Thread Fuzzing

Thread Fuzzing allows Live Recorder to interfere with the regular scheduling of threads, in order to expose concurrency bugs more easily.

As Thread Fuzzing changes the scheduling of threads, some concurrency bugs which are very rare in normal conditions become statistically more common. To get the most from Thread Fuzzing, tests which may expose concurrency bugs should be run many times until a failure happens and then the recording can be analysed to discover the root cause.

There are several components in Thread Fuzzing: thread starvation, random thread slices, switching inside basic blocks, and switching at locking/syncing instructions. More detail on each component is below.

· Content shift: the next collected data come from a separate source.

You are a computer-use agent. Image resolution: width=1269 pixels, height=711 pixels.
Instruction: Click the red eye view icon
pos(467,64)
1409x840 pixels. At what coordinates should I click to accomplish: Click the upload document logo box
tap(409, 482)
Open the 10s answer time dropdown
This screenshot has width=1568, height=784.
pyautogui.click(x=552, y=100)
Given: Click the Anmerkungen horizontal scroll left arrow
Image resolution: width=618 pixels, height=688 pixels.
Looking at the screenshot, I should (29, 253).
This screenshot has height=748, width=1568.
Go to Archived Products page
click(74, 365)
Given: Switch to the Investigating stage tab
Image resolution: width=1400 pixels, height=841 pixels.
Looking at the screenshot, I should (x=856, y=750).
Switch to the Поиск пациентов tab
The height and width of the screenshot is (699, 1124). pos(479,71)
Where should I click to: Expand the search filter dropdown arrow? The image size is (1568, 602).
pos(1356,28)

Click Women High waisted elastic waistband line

Thread Fuzzing requires an x86-64 CPU.

Configuring Thread Fuzzing in the live-record tool

To enable Thread Fuzzing with the default options use live-record --thread-fuzzing.

To enable only selected components, instead of using --thread-fuzzing use the UNDO_tf environment variable. The value of UNDO_tf is a comma-separated list of components. The recommended settings for most use cases (which is equivalent to the command line switch) is UNDO_tf=starve,random,in-bb. To enable all the components use UNDO_tf=starve,random,in-bb,sync-instr.

Configuring Thread Fuzzing in the Live Recorder API

To enable Thread Fuzzing, include undolr_thread_fuzzing.h and call undolr_thread_mode_set() with a bitmask of the desired components to enable. See the header file for more detail.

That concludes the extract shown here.